Tutto sommato sembrava un progetto allo stesso tempo triviale e ambizioso. Triviale perchè alla fine era soltanto un blog, in cui tutti scrivevamo nei ritagli di tempo, senza compenso e i maniera abbastanza estemporanea. Ambizioso perché, con il potenziale di raggiungere un pubblico di massa, poteva cambiare le carte in tavola nel modo in cui cultura e politica venivano comunicati in questa città di strutture ingessate. Cosa che poi in parte successe, almeno a tratti. Allo stesso tempo elogiato, copiato e vituperato, Rosalio mi sorprese per la sua rapida ascesa nei mesi e anni successivi al suo lancio. Aveva toccato un bisogno latente dei palermitani di esprimere le proprie ragioni e sfogare le proprie frustrazioni, cosa che succedeva nei commenti e spesso a danno degli autori dei post. Chi non aveva la pelle dura lasciava e poi doveva leccarsi le ferite per un bel po’.
Un mese dopo la nascita di Rosalio, nasceva mia figlia e da allora li vedo crescere un po’ in parallelo.

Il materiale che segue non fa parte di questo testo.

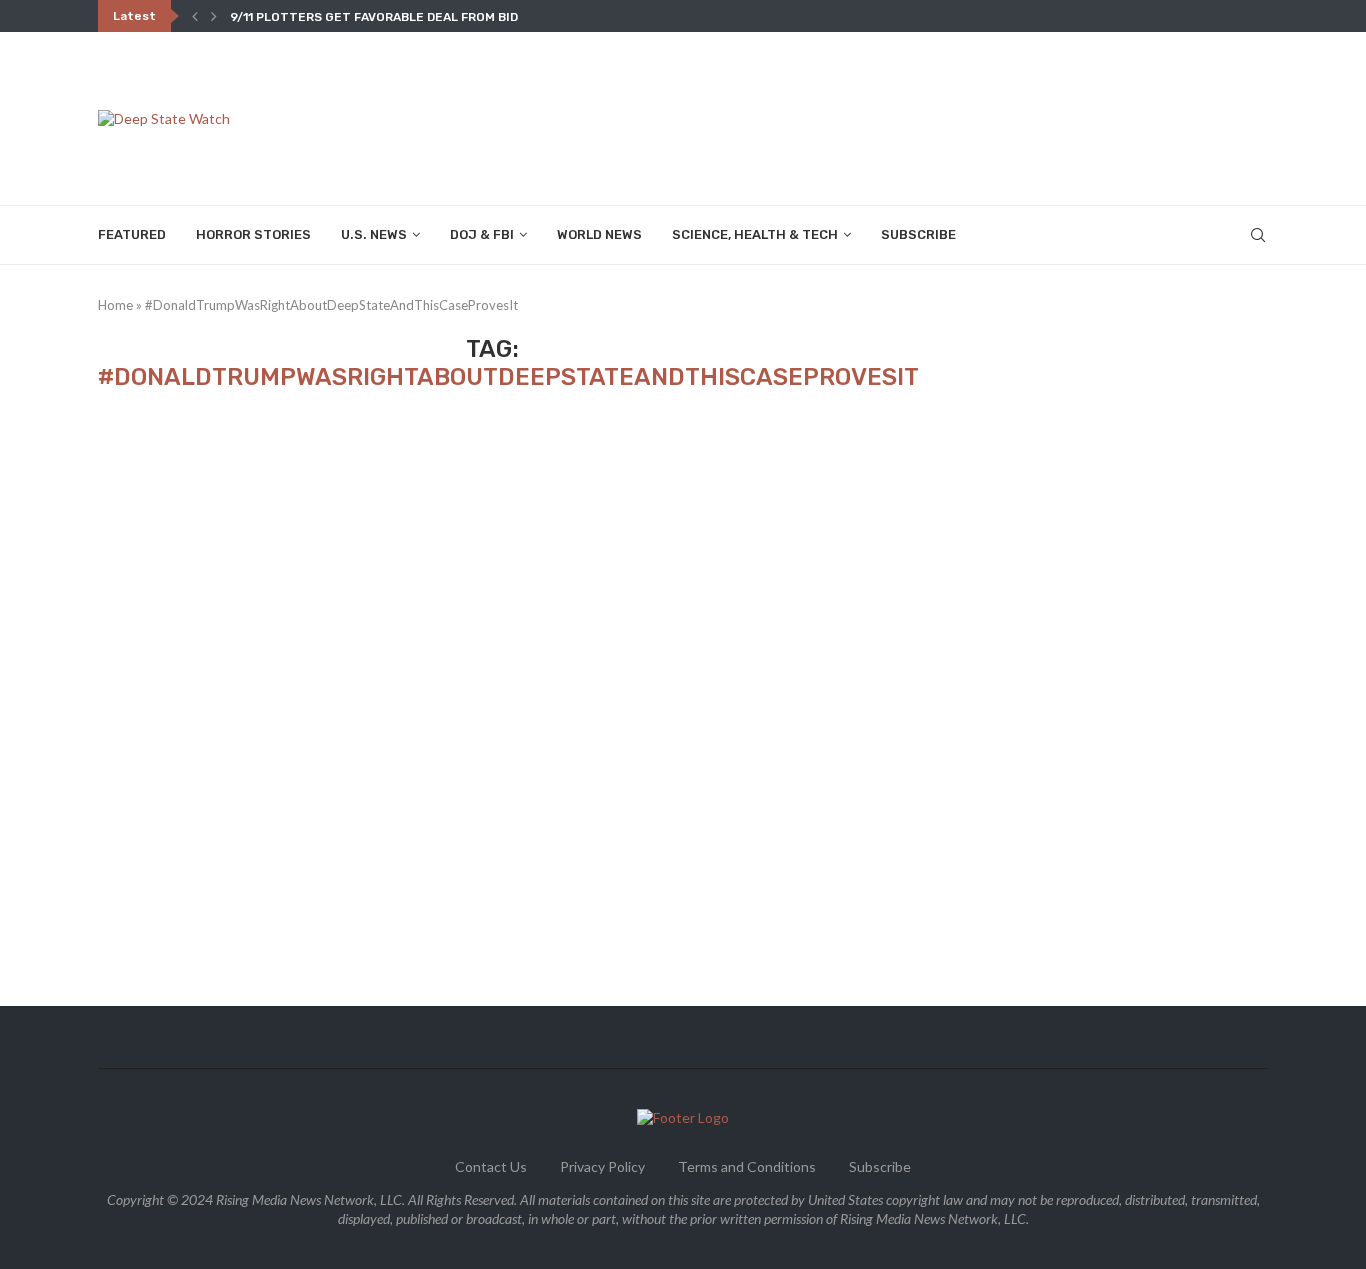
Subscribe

C’è in giro sul web una foto del primo anniversario di Rosalio in cui io ho in braccio una neonata che ha ancora il pannolino, oggi verrebbe per conto suo ascoltando l’ipod. Da allora dunque conto gli anni di Rosalio in base a quelli di mia figlia o, a volte, viceversa. Come un bambino alle soglie della pubertà, Rosalio è una creatura che non conosco più molto bene. Un paio d’anni dopo la sua nascita andai all’estero e a poco a poco smisi di scrivere i post. Come a tanti altri, troppi, la città mi negava quello che fuori mi offrivano su un piatto d’argento. A Palermo ci ritorno sempre con un misto di nostalgia e irritazione, quel solito odio-amore che sembra essere un clichè dei palermitani. A tremila chilometri di distanza Rosalio rimane per me un elemento di continuità, uno spioncino sugli umori di una città che ormai ha smesso di appartenermi, ma anche il ricordo di uno spaccato della mia vita personale che non tornerà mai più.